Saturday, March 21, 2020

A Premature Notion

While as I continue to profess, I remain open to all possibilities, the popular (in some circles) notion that once we get more money flowing into the hands of market participants, amid what is an historic halting of economic activity, the equity market will miraculously rise and begin discounting a return to robust economic growth is, in my humble opinion, a most premature notion.

Of course I don't deny that there'll be some truly impressive rallies to come, in fact that's one prediction I'll go on the record as making, but the idea that a mere month of stock market pain, and perhaps the unraveling of some of the incredible leverage in the global system (operative words being "perhaps" and "some of") is enough to set the next great bull market on its course, well, at this point defies the probabilities.

Here's John Kenneth Galbraith on access to money and speculation:
"...people will always speculate if only they can get the money to finance it.
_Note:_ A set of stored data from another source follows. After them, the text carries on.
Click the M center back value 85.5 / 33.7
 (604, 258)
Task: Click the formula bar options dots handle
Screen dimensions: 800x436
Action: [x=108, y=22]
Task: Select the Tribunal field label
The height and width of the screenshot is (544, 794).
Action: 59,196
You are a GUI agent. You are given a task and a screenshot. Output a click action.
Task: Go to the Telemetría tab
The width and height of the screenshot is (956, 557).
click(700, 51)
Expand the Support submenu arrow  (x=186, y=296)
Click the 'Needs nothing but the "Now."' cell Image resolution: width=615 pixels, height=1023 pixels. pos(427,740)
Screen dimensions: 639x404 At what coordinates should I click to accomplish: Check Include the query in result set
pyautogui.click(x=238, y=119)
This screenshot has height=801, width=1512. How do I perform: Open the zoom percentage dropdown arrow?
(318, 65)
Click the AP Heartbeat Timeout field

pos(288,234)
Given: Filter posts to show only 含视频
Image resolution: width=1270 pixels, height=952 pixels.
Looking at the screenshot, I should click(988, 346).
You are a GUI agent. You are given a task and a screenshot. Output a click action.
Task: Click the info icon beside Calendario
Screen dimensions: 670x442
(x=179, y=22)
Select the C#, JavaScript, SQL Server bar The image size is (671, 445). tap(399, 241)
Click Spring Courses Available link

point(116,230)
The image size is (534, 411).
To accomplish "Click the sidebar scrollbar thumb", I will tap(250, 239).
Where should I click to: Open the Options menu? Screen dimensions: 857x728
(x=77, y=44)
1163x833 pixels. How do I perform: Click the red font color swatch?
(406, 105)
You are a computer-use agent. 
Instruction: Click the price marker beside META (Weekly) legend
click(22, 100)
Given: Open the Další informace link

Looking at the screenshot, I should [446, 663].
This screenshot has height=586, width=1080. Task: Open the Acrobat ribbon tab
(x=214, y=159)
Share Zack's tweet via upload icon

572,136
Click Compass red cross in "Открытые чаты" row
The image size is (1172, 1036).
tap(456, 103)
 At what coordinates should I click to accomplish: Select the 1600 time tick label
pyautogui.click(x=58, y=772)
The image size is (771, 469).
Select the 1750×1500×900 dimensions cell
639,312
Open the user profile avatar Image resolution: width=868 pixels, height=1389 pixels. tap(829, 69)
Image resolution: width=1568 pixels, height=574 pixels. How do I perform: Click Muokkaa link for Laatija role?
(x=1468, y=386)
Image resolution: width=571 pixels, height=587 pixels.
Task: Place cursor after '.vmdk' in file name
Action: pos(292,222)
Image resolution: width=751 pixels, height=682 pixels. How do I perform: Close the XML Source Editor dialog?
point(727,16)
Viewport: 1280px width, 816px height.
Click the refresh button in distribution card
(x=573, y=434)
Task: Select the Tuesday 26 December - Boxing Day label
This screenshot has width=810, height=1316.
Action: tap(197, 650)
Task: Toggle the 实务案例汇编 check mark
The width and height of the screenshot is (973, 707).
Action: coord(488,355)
Nothing could be farther from the case. There were times before and there have been long periods since when credit was plentiful and cheap—far cheaper than in 1927–29—and when speculation was negligible."
Below is last weekend's video on why the Pavlovian (after a long bull market) "buy the dip" impulse can be very dangerous during early-stage bear markets.

Personal note: While our focus herein is on economics and markets, know that you and your families are in our thoughts and prayers during these uncertain times...

Once playing, click the icon in the lower right corner for full screen. Focus should occur after a few seconds; if not, click the wheel to the left of the YouTube icon to adjust: 

1 comment:

  1. Marty,
    I think we saw a tweet from the President that "might" signal a change; let's not make the cure worse than the disease. I think the powers that be have vastly overreacted to this virus. I'm not saying the virus is not a particularly bad one, but we have taken a shotgun approach when a snipers rifle would have worked just as well and not had this massive negative economic impact. However, if we can find one bright spot to this, it has revealed that in some sectors, i.e., medicine/pharma, it is not in our national interest to outsource to China. Yeah, they can make it cheaper, but they can also cut us off. It would hurt their economy, but the Communist gov't couldn't give a damn if it meant surpassing the US as the pre-eminent world power. Anyway, I think history will record this blanket quarantine as a massive over-reaction. Live and learn.